Philippe de Villiers estime aussi que le ministre de l'Intérieur détourne les moyens de l'Etat à des fins personnelles. Il a rappelé à ce propos une phrase attribuée au président de l'UMP qui, pour justifier son retour au ministère de l'Intérieur, il y a un an, "avait dit: 'comme ça j'aurai la main sur les services'". "On est là devant un Etat qui est mis en coupe réglée avec une classe politique qui cherche à utiliser les services de renseignement, non pas pour protéger la sécurité nationale, mais pour faire tomber le voisin, le concurrent", a expliqué le leader du MPF, évoquant l'affaire Clearstream.
"Un Chirac miniaturisé"
Sans apporter un début de preuve, Philippe de Villiers s'est dit persuadé, toujours à propos de l'affaire, qu'il y avait "certainement aujourd'hui des comptes à l'étranger qui (servaient) les campagnes présidentielles". Il y a "forcément un fond de vrai", a-t-il ajouté, sans plus donner de détails sur ce qui lui permettait d'avancer une telle accusation. Et dans un élan d'ironie : "Da Vinci Code, à côté, c'est un truc d'amateurs" "Tout cela est un spectacle lamentable. (...) On est dans une République bananière".

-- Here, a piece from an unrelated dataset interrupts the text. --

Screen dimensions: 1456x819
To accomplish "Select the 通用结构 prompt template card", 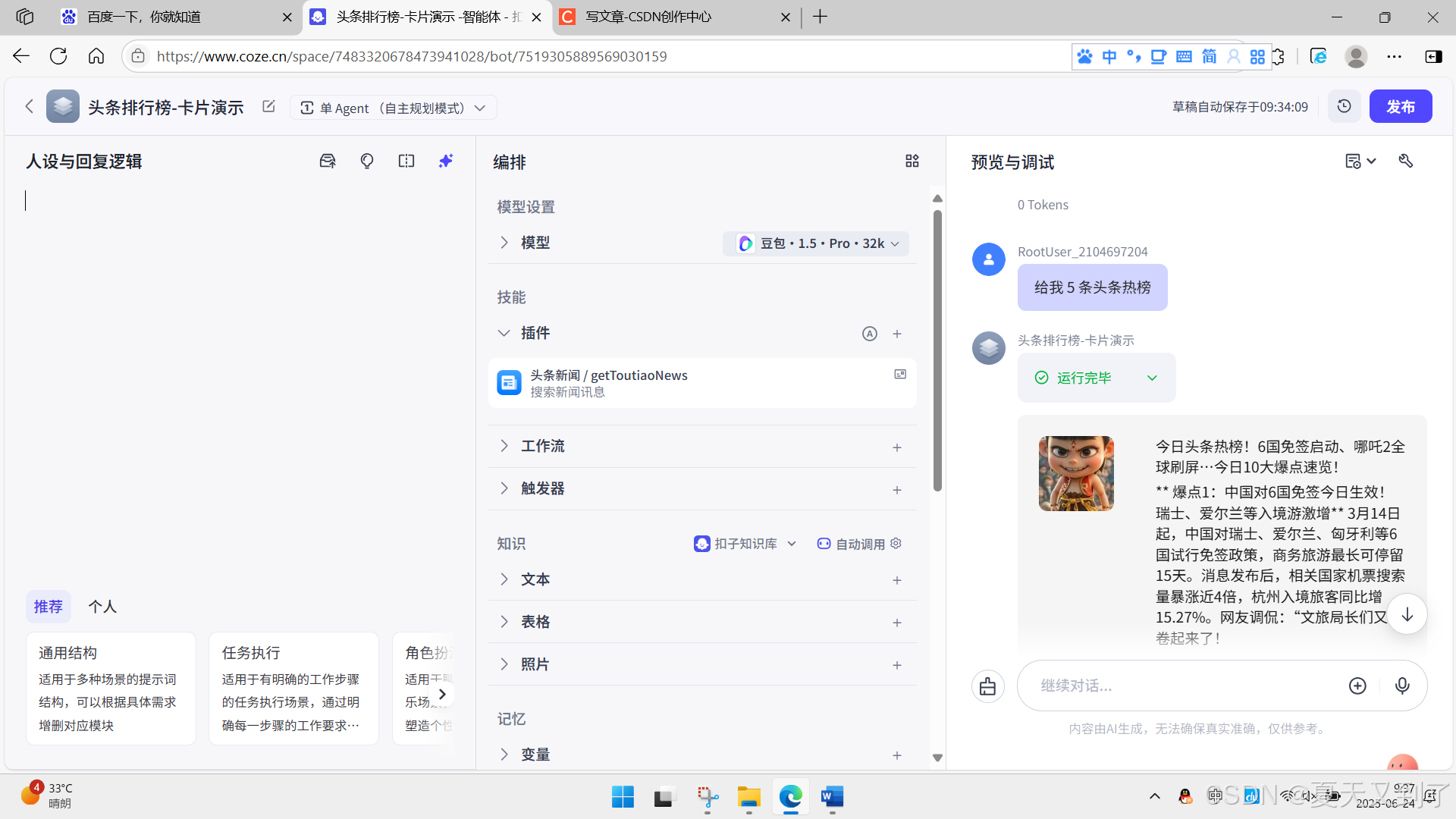I will point(111,688).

Concentrant décidément ses attaques sur le ministre de l'Intérieur, Philippe de Villiers a assuré que la loi Sarkozy sur l'immigration choisie, "une loi raciste", allait "amener une vague supplémentaire d'immigration, l'immigration du travail qui va s'ajouter à l'immigration de peuplement". D'où tire-t-il cette information ? Des "milieux bien informés". "Jacques Chirac a trompé les Français comme je pense, demain, Nicolas Sarkozy les trompera. Nicolas Sarkozy, c'est un Chirac miniaturisé", a dit le président du Mouvement pour la France.